3 settembre 1982

Il 3 settembre 1982, la strage di via Carini

Il 3 settembre 1982, intorno alle ore 21.00, il prefetto Carlo Alberto dalla Chiesa uscì da Villa Whitaker, sede della prefettura, a bordo di una Autobianchi A112 beige, guidata dalla moglie Emanuela Setti Carraro, per andare a cenare in un ristorante di Mondello.

La A112 era seguita da un’Alfetta guidata dall’agente di scorta Domenico Russo. Alle ore 21:15, mentre passavano da via Isidoro Carini, una motocicletta Honda di grossa cilindrata, guidata da Giuseppe Lucchese che aveva alle sue spalle Giuseppe Greco, detto “Scarpuzzedda“, affiancò l’Alfetta di Russo e lo colpì con un fucile d’assalto AK-47.

Contemporaneamente una BMW 518, guidata da Calogero Ganci con a fianco Antonino Madonia, raggiunse la A112 e Madonia aprì violentemente il fuoco contro il parabrezza sempre con un AK-47 (dalla Chiesa e la moglie rimasero uccisi da trenta pallottole).

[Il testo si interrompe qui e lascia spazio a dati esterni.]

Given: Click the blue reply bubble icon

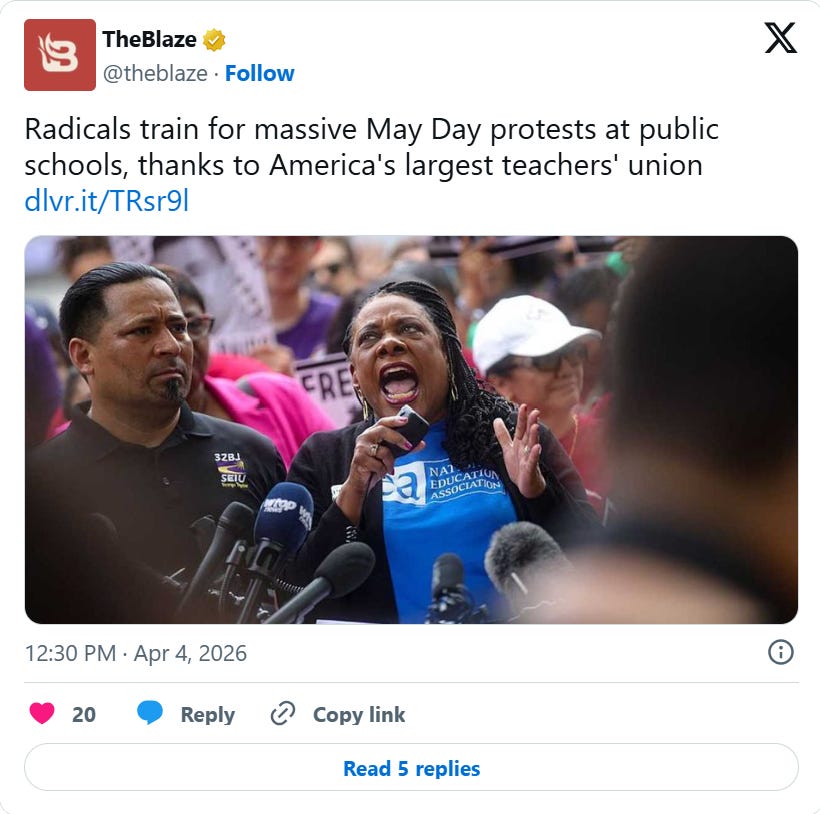Looking at the screenshot, I should pyautogui.click(x=150, y=713).
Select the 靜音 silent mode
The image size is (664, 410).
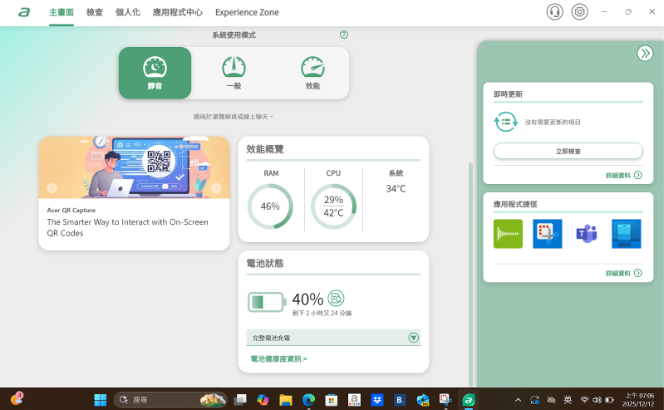pos(155,73)
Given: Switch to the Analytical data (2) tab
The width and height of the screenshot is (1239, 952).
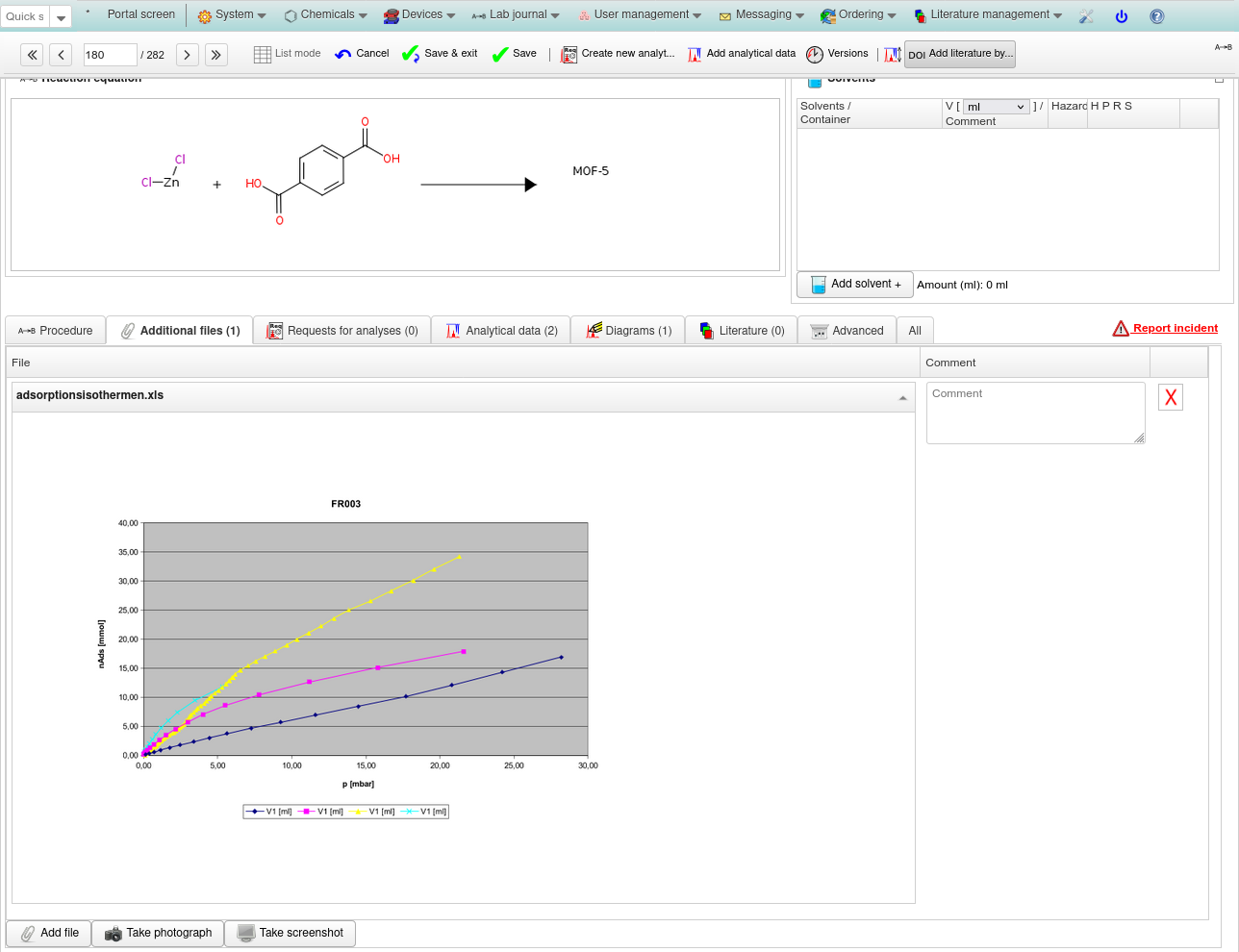Looking at the screenshot, I should [500, 331].
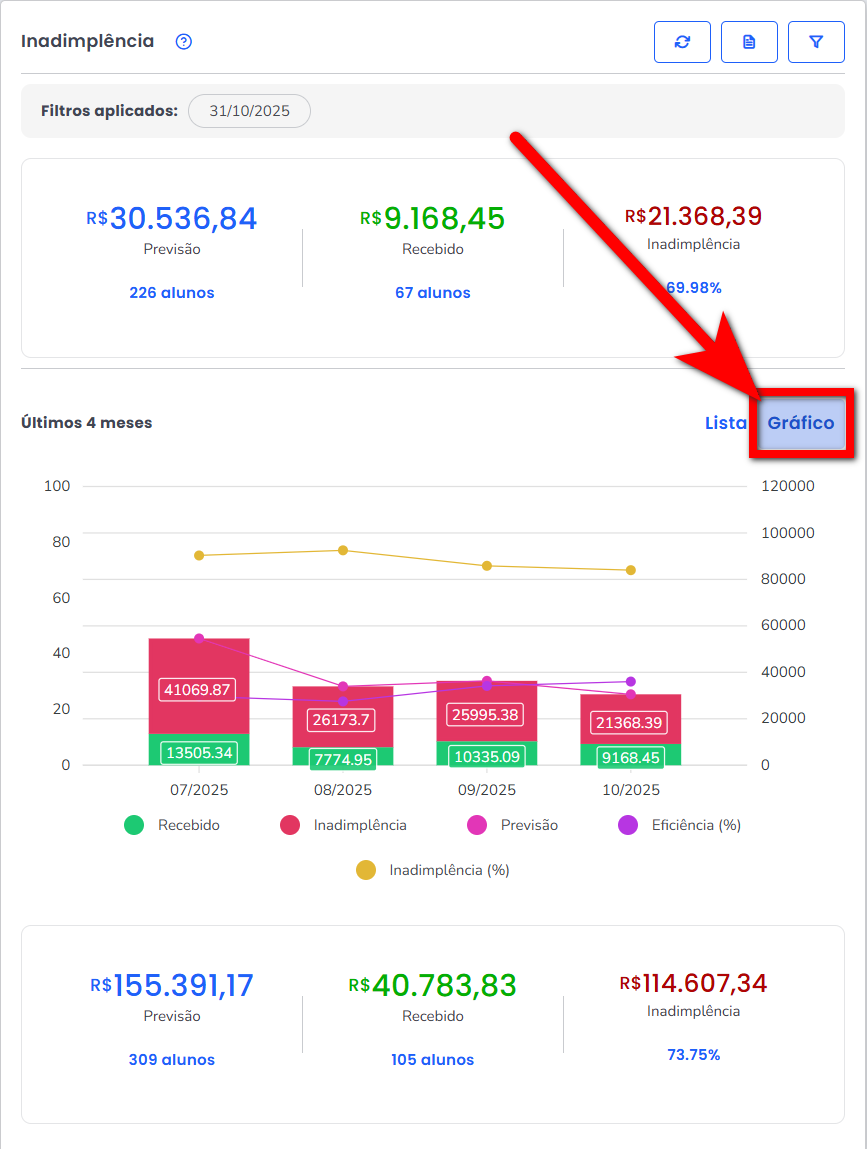Click the 73.75% inadimplência percentage link

pyautogui.click(x=693, y=1055)
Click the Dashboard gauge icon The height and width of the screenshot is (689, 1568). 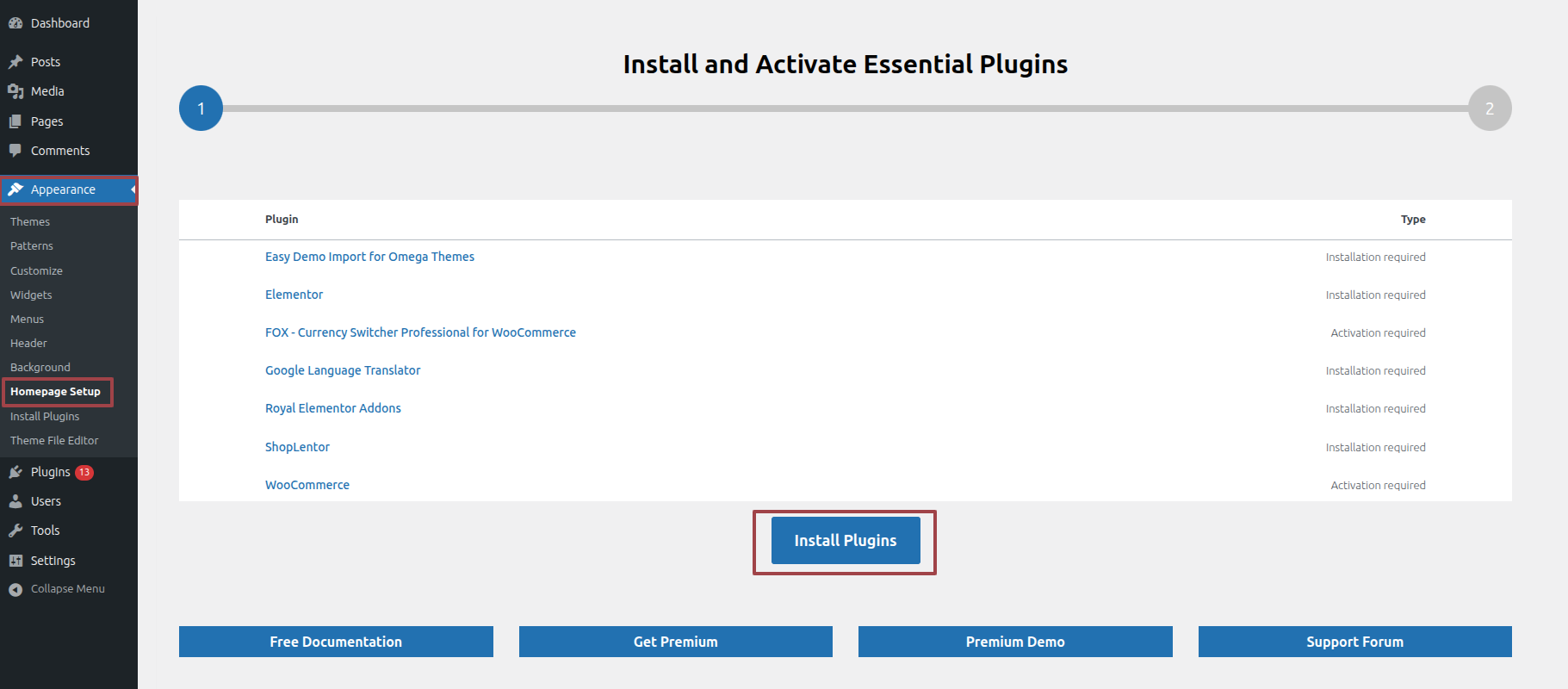coord(15,23)
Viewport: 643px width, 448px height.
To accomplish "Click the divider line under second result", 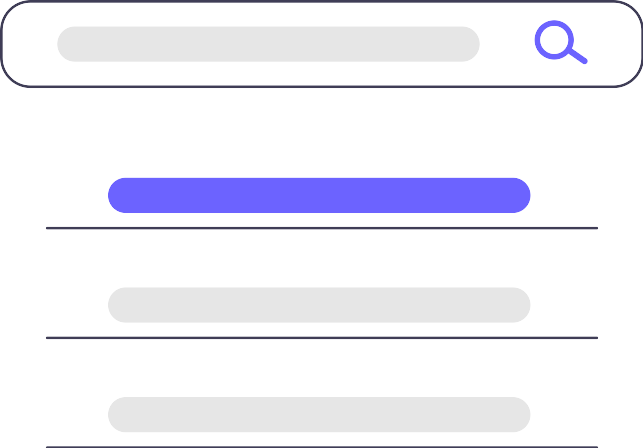I will (x=320, y=338).
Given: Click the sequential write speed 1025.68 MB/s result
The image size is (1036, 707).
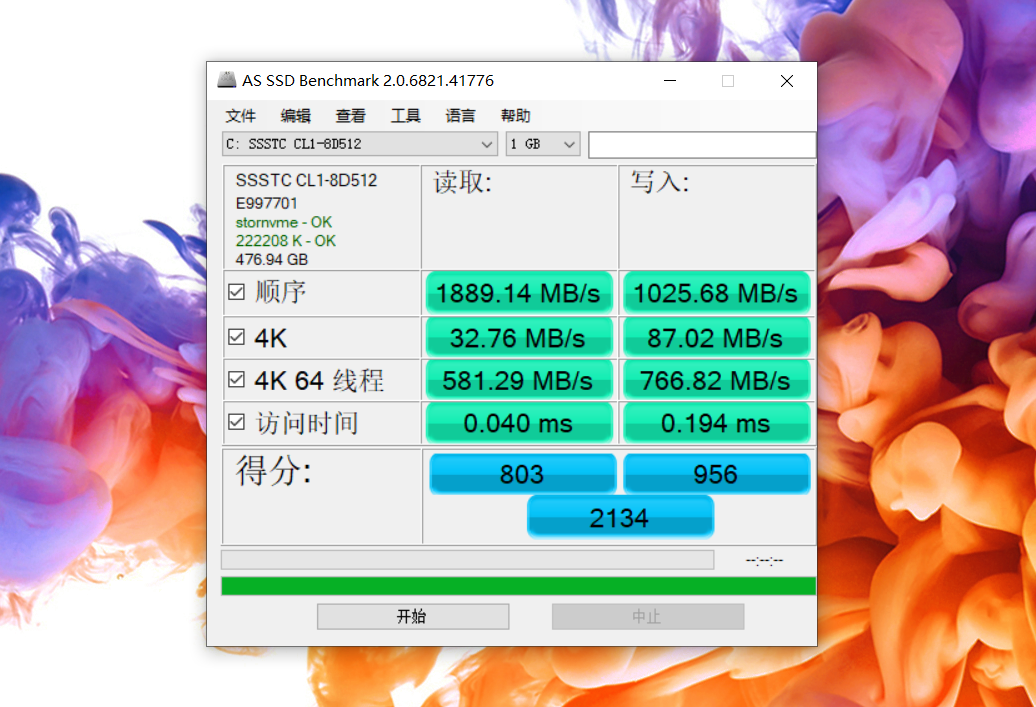Looking at the screenshot, I should tap(716, 293).
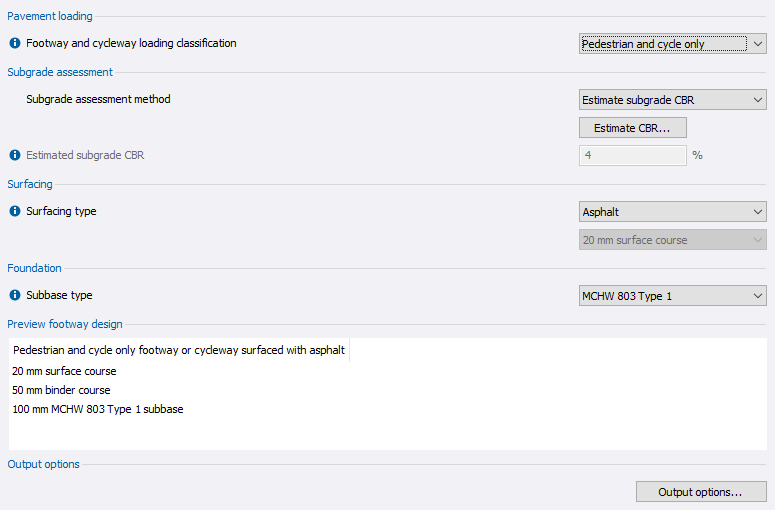Click info icon next to Estimated subgrade CBR
Image resolution: width=775 pixels, height=510 pixels.
[15, 156]
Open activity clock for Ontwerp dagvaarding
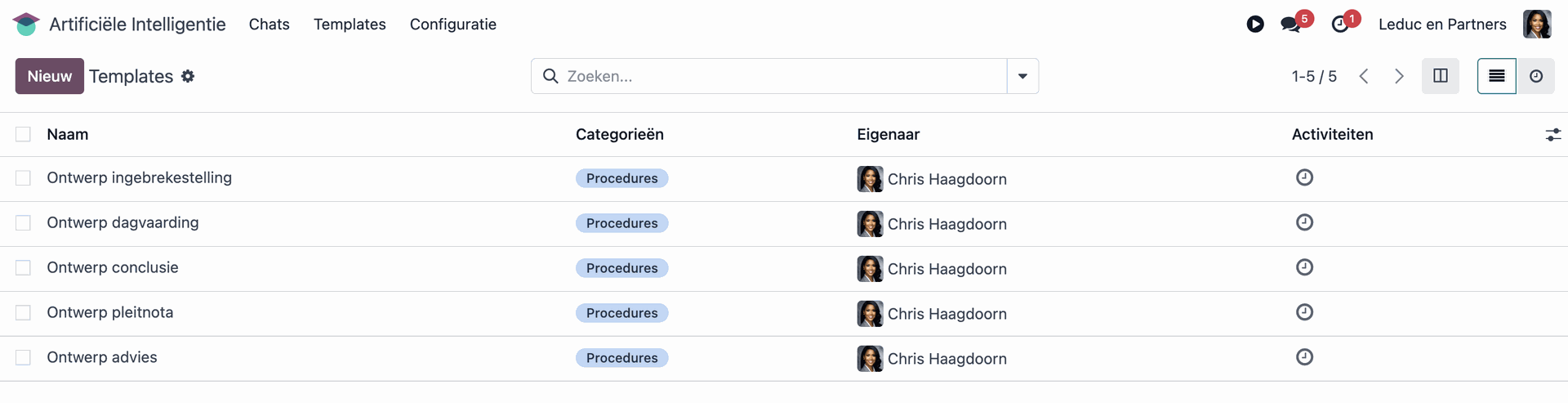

L’auto del prefetto sbandò, andando a sbattere contro il bagagliaio di una Fiat Ritmo ivi parcheggiata. Una seconda vettura, con a bordo Francesco Paolo Anzelmo e Giuseppe Giacomo Gambino, seguiva l’auto del prefetto, pronta a intervenire per bloccare l’eventuale reazione dell’agente di scorta, che non ci fu. 

Pino Greco scese dalla motocicletta e, girando attorno alla A112 crivellata dagli spari, controllò l’esito mortale dell’agguato. Subito dopo l’auto e la motocicletta servite per il delitto vennero portate in un luogo isolato e lì date alle fiamme mentre gli assassini vennero prelevati e portati via da tre auto guidate rispettivamente dai boss Raffaele Ganci, padre di Calogero, Gaetano Carollo e Vincenzo Galatolo.

I coniugi dalla Chiesa morirono sul colpo mentre l’agente Domenico Russo morì dodici giorni dopo, il 15 settembre.

La strage fece scalpore anche per le modalità “militari” con cui venne eseguita: dalla Chiesa e sua moglie vennero infatti colpiti con un Kalashnikov AK 47, arma da guerra.

Dall’omicidio dalla Chiesa a oggi si è inoltre fatta strada l’ipotesi, in sede giornalistica, storica e giudiziaria (se ne è infatti dibattuto in udienza sia nel processo a Giulio Andreotti per concorso esterno in associazione mafiosa sia nel processo per l’omicidio del giornalista Carmine Pecorelli), che la morte del generale e di sua moglie sia in qualche modo anche collegata al memoriale redatto da Aldo Moro durante il suo sequestro.

Si ritiene il generale dalla Chiesa abbia potuto visionare in versione integrale, più ampia di quella nota dopo i ritrovamenti del 1978 e 1990 nel covo delle Brigate Rosse di via Monte Nevoso a Milano.

Secondo Tommaso Buscetta (che rese tali dichiarazioni soltanto nel 1993), Andreotti sarebbe stato l’entità che avrebbe avuto interesse, convergente con quello di Cosa Nostra, all’eliminazione del generale dalla Chiesa perché a conoscenza di particolari ignoti sulla vicenda del sequestro Moro: “Pecorelli e dalla Chiesa” riferì il collaboratore di giustizia ai giudici “sono infatti cose che si intrecciano fra di loro”.